After extensive research the tourism team concluded that the best market for New Mexico tourism was the “venturesome traveler.” The venturesome traveler has a thirst for authenticity and an adventurous spirit,” Latham said.

The problem in the past has been that New Mexico is perceived incorrectly outside the state as a barren desert where there is nothing to do. The marketing campaign focused on selected urban markets in Denver, New York City, Dallas, Chicago, Houston and San Diego. Focus groups identified what did and did not appeal to citizens of the various citizens and marketing was targeted accordingly.

“We stress sight doing rather than sightseeing,” Latham said.

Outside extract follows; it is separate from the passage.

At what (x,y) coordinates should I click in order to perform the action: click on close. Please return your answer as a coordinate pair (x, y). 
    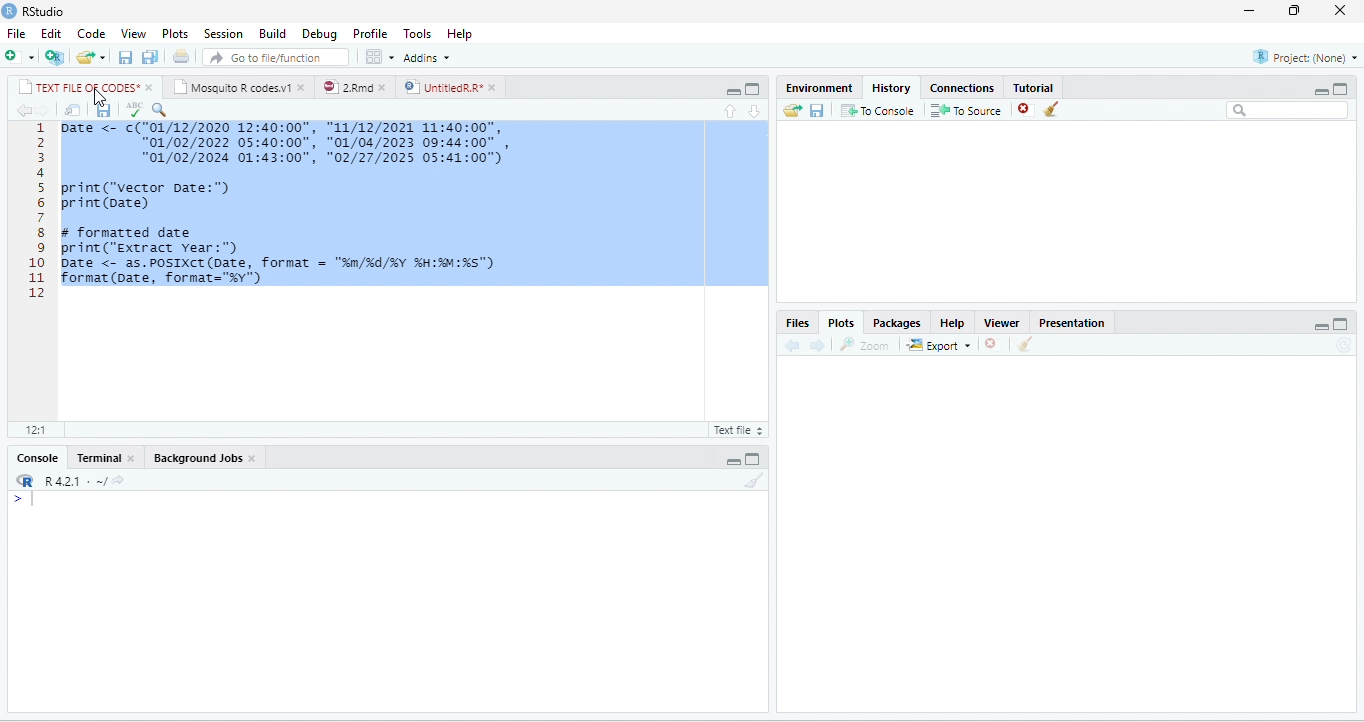
    Looking at the image, I should click on (1340, 11).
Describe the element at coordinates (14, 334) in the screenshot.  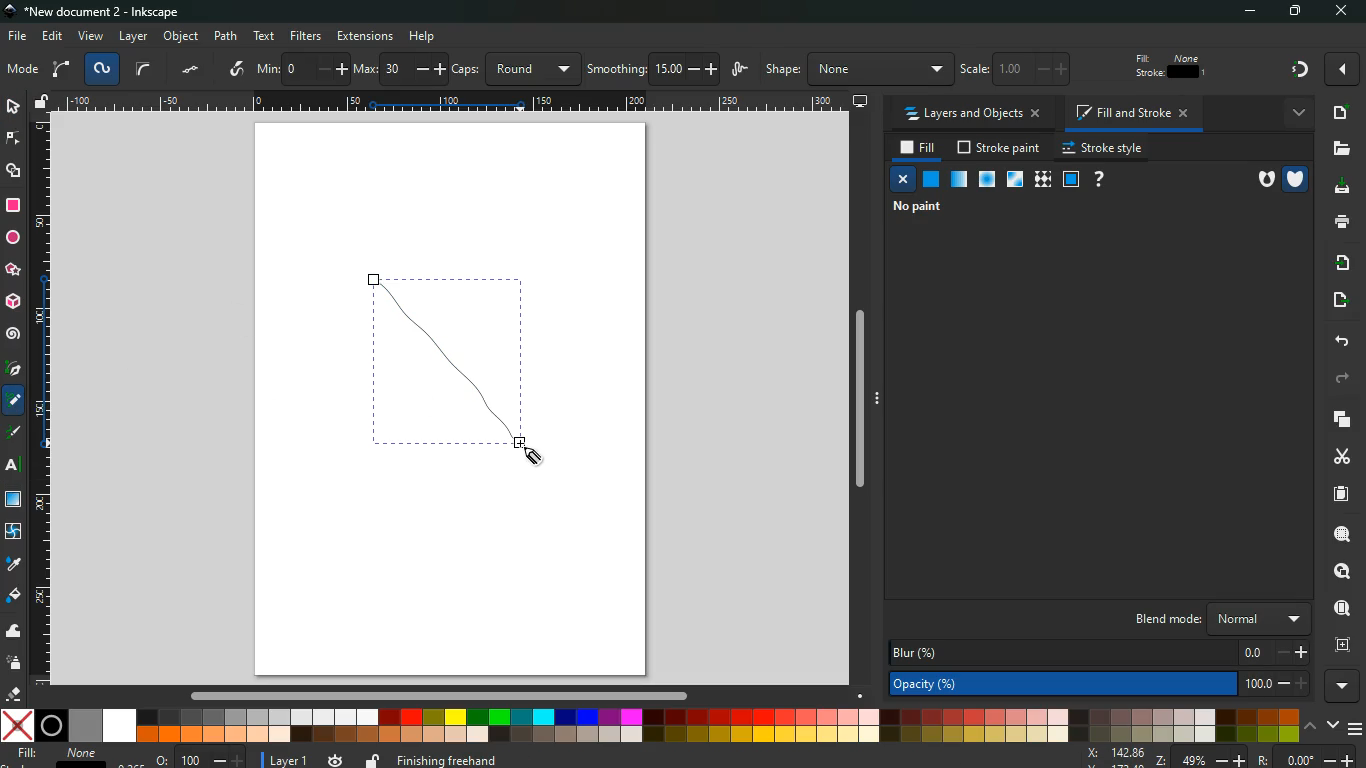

The Department of Tourism increased advertising by 274 percent and spent around $9.35 million promoting the state in and outside New Mexico. As a result, tourism growth in New Mexico has outpaced the national average and brought about an increase in industry jobs, Latham said.

Media buys include huge banners in airports, television and radio ads, print media and promotion via the Internet including social media and travel sites such as Trip Advisor and Matador. A series of videos presents New Mexicans telling the story of why they think New Mexico is a great place to visit or to live.

Inside New Mexico the campaign builds pride in being a New Mexican and encourages people to see their own state first.

New Mexico True builds partnerships, not only with local government and organizations such as chambers of commerce, but with businesses that cater to tourists as well. CB Fox owner Dave Fox asked if he could run the engaging videos produced by New Mexico True in the store. “That’s a great idea, let’s work on it!” Jordon Guenther N.M. True brand advertising and marketing director said.

When targeting a message for Los Alamos urged the audience to “figure out who you want to talk to and what you want to say,” Latham said. “You share assets with other communities. The one thing you own is your history.” With the coming of the Manhattan Project National Park, partially located in Los Alamos, there will be even more opportunities to promote the town’s unique history, Latham said.

Latham said the tour had shown them both strengths and weaknesses for tourism in Los Alamos. Lack of lodging is one problem she pointed to. In addition to its unique history, Los Alamos’ proximity to Bandelier and outdoor attractions are advantages, she said.

Latham urged collaboration with her department, but also between local government, organizations and businesses.

“The best way to make sure tourists have a good time is working together,” she said.